Penalties and incentives
Meanwhile, what about those carrots and sticks, the complex incentives for uninsured individuals and businesses to get on board with health care coverage? Here’s a summary, condensed from documents prepared by the Kaiser Family Foundation:
• Individuals who lack health insurance coverage will face a penalty on their income taxes: $95 in 2014, $325 in 2015 and $695 in 2016.
• Employers with 50 or more employees must pay a federal penalty of $2,000 per full-time employee if they fail to provide health insurance coverage.
• Small employers with up to 25 employees can get federal tax credits if they provide health insurance for their workers via the new insurance-buying websites. The credits vary in size depending on the employees’ wages, company size and the amount the employer contributes toward its employees’ insurance premiums.
Fate of association plans not settled
Like everything else about the federal health reform law, the small-business insurance-buying provisions have critics.
Mike Kreidler, Washington state’s insurance commissioner, contends the penalties for not buying or providing insurance are not large enough, considering the cost of the insurance itself.
Another criticism: The new websites and their subsidies threaten to supersede the methods some small businesses have used to provide health insurance in the past.
In Washington state, influential groups such as chambers of commerce and the statewide Association of Washington Business have provided some small businesses with a way to purchase insurance for their employees. The AWB says nearly 500,000 people are covered through association plans such as the one it runs.
According to Kreidler’s office, there’s no problem with association plans if they’re limited to one profession, such as farmers or plumbers.
But under federal law there might be an issue for association plans such as AWB’s, which cover a variety of vocations. To preserve these plans, AWB is lobbying the Washington Legislature to approve Senate Bill 5605, which aims to keep the association plans going at least temporarily. This week the bill passed the Republican-led Senate, 38-11. Democrats, who control the House, contend federal law conflicts with the bill and will doom its chances of enactment.
Biggest uncertainty is still cost
For small businesses and consumers, the biggest uncertainty is what health insurance will cost on Washington’s Health Plan Finder, the new website.
Critics of the federal reform law predict sticker shock.
In recent years as medical costs have soared, insurance benefits have shrunk – leaving many small-business or individual plans with high rates, high deductibles and coverage as low as 35 percent to 40 percent of patients’ medical expenses, according to Kreidler.
Federal regulations will raise the lowest level of coverage to 60 percent, for plans sold on the websites.
The new rules will expand insurance companies’ risk pools to statewide groups, instead of small groups consisting of one employer’s workers. Theoretically, this should lower costs.
But until the carriers unveil their rates, state regulators pass judgment on the rates, and the websites debut, no one can say what carriers will charge.

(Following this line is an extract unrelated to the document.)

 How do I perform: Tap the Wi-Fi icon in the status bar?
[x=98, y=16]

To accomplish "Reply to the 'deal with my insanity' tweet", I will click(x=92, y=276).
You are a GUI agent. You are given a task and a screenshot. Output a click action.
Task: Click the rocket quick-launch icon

A few things do seem clear: On those websites, insurance companies will have to compete for purchasers’ business. Federal safeguards will protect carriers against extraordinary losses. In Washington, some insurers are sitting on large surpluses, which they might use to reduce their rates – or protect their earnings. And the actual premiums many purchasers will pay will be reduced by the federal subsidies.
What does it all add up to? Change. Coming to a website near you in less than seven months.